- [What the task requires]:
Swap "Collapse" for "Expand" in the lines starting at the one that contains "Given: Open the" and ending at the one that contains "Where should I", leaving everything else unchanged. Give only those lines.

- [Material]:
-- BEGIN --

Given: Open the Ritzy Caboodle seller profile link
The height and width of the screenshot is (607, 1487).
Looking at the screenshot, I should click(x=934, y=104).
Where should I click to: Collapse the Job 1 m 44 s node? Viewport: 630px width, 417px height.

-- END --
-- BEGIN --

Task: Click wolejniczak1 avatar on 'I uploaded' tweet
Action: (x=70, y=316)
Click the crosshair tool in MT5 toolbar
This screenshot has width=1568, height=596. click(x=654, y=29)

-- END --

- [In response]:
Given: Open the Ritzy Caboodle seller profile link
The height and width of the screenshot is (607, 1487).
Looking at the screenshot, I should click(x=934, y=104).
Where should I click to: Expand the Job 1 m 44 s node? Viewport: 630px width, 417px height.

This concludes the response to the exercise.